**Problem statement**
Filter the entries for the string "will". Copy each line that has it.

(Stored dataset items)

══════════════════════════════

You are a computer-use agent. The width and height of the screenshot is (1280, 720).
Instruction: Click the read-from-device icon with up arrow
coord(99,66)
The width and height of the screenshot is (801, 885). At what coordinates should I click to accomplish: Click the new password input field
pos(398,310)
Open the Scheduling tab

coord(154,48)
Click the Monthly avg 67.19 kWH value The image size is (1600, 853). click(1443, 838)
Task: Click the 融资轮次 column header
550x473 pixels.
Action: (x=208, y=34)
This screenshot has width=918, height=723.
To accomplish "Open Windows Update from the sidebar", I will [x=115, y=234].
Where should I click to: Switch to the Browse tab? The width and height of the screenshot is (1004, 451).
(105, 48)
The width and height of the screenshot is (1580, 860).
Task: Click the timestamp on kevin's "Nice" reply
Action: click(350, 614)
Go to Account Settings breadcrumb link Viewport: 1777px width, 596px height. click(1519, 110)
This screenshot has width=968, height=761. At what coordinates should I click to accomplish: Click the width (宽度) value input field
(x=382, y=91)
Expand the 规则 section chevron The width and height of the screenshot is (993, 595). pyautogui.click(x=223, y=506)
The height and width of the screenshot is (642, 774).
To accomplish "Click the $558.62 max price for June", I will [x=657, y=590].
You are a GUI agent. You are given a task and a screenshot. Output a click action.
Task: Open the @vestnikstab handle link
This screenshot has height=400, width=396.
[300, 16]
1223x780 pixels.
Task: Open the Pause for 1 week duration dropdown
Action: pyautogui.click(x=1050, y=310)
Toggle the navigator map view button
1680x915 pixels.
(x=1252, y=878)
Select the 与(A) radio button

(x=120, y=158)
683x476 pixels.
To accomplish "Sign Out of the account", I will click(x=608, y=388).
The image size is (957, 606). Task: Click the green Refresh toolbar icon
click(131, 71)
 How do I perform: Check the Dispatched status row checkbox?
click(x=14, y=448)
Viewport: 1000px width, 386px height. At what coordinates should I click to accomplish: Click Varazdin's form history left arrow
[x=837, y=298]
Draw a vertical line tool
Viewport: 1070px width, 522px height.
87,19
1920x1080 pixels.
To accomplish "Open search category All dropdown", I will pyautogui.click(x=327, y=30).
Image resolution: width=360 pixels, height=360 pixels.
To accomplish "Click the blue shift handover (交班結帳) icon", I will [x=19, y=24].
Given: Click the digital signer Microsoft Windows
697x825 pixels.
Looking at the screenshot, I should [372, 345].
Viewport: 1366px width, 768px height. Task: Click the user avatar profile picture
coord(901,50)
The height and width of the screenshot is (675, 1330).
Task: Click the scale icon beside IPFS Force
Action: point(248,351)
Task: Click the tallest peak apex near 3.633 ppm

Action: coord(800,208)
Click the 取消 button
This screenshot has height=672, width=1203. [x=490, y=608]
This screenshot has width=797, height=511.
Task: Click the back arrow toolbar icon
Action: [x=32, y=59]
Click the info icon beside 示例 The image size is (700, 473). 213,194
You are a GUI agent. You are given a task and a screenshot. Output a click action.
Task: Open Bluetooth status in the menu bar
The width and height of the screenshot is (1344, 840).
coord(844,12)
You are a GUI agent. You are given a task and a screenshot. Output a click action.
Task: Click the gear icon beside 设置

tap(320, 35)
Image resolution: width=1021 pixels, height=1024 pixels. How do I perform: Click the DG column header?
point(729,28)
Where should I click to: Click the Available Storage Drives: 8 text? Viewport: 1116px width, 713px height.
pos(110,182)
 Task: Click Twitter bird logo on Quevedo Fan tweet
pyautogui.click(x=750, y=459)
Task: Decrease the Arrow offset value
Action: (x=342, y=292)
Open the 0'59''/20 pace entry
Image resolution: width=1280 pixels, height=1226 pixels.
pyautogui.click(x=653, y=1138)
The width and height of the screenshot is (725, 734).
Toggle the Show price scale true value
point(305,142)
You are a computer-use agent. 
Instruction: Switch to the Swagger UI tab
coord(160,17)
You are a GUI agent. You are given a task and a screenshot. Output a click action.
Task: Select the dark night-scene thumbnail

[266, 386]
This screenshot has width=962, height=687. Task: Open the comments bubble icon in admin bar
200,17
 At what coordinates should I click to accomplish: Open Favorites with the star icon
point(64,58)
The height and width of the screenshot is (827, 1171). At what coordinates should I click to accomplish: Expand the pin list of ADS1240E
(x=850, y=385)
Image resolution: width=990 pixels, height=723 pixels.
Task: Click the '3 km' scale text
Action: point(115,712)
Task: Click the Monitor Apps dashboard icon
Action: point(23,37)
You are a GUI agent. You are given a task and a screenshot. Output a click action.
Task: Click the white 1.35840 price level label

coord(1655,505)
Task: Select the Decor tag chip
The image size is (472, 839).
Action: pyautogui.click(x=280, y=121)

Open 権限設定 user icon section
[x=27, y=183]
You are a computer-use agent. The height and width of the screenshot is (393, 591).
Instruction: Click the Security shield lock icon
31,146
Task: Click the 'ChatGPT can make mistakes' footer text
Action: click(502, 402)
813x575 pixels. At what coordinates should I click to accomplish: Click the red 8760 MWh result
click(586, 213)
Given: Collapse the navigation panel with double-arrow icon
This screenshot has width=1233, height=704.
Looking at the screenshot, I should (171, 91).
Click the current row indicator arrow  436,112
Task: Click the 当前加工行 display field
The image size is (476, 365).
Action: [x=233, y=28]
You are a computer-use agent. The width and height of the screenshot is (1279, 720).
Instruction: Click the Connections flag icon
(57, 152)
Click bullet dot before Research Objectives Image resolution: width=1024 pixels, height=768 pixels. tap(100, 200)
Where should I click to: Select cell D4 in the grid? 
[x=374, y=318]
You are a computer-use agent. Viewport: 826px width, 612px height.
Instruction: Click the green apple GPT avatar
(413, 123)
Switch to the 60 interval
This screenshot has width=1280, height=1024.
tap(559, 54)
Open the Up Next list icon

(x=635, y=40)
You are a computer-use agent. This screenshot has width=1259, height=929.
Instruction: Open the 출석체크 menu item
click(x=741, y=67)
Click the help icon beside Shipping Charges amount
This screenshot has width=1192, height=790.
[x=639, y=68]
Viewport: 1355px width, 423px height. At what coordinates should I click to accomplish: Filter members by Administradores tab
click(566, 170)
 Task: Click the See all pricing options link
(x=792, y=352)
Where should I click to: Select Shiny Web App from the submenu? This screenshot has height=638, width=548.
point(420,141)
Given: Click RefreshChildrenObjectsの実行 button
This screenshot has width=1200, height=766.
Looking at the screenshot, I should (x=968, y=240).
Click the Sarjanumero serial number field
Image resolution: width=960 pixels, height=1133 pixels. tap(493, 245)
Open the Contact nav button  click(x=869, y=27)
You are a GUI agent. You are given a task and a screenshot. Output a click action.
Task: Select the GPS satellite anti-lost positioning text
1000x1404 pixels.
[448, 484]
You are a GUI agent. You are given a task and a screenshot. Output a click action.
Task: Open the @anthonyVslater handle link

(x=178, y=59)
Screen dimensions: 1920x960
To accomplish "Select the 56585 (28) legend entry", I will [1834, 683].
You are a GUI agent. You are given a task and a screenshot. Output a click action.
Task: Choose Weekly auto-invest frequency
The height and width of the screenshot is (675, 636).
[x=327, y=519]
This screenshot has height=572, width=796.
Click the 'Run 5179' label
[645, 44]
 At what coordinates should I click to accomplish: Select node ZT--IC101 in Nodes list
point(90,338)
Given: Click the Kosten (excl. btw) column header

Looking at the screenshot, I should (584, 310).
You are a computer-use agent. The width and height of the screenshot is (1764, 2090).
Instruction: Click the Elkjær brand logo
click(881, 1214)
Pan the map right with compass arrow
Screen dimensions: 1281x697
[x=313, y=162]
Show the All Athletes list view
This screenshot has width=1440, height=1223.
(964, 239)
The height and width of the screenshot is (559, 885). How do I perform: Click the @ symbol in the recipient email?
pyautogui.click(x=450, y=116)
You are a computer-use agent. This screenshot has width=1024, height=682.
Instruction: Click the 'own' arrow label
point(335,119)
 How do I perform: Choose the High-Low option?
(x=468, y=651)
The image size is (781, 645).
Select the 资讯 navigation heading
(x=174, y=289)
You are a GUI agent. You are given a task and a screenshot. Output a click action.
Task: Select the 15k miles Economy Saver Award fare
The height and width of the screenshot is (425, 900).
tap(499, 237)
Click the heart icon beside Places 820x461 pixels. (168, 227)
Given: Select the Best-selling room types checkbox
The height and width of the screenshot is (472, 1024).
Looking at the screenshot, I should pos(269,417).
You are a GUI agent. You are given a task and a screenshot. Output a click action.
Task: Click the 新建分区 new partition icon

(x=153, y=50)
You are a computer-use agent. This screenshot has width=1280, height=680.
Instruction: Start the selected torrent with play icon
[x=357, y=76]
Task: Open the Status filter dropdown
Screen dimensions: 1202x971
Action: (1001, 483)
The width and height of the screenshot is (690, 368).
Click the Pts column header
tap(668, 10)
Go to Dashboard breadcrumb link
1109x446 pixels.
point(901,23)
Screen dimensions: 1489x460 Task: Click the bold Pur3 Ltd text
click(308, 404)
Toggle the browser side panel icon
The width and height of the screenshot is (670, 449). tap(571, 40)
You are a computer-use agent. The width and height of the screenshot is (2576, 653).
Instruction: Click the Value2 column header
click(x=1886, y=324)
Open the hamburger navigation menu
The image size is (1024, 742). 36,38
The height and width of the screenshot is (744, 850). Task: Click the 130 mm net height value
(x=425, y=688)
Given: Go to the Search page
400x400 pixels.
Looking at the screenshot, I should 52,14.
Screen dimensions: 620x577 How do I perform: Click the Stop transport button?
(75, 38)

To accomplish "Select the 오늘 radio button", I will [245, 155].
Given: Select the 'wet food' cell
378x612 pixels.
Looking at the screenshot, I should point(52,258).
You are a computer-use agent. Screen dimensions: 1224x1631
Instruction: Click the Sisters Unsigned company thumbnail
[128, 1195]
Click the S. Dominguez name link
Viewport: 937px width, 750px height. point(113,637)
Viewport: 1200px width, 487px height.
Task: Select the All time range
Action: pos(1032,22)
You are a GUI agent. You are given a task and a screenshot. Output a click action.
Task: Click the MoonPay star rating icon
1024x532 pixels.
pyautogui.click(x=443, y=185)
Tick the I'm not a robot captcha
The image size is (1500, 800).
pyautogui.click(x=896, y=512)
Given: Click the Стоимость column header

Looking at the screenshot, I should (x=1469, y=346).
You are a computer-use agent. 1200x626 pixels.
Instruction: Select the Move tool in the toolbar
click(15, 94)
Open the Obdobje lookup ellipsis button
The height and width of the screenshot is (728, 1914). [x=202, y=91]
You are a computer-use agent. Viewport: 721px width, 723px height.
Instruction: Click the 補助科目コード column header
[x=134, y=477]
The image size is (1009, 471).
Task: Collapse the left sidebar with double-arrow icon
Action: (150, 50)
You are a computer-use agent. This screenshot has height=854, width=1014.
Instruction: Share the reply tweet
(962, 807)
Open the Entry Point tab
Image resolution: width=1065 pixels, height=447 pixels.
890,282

══════════════════════════════

**Finished task**
To accomplish "Open Windows Update from the sidebar", I will [x=115, y=234].
To accomplish "Click the $558.62 max price for June", I will [x=657, y=590].
To accomplish "Sign Out of the account", I will click(x=608, y=388).
To accomplish "Open search category All dropdown", I will pyautogui.click(x=327, y=30).
To accomplish "Click the blue shift handover (交班結帳) icon", I will [x=19, y=24].
To accomplish "Select the 56585 (28) legend entry", I will [1834, 683].
To accomplish "Select the 오늘 radio button", I will [245, 155].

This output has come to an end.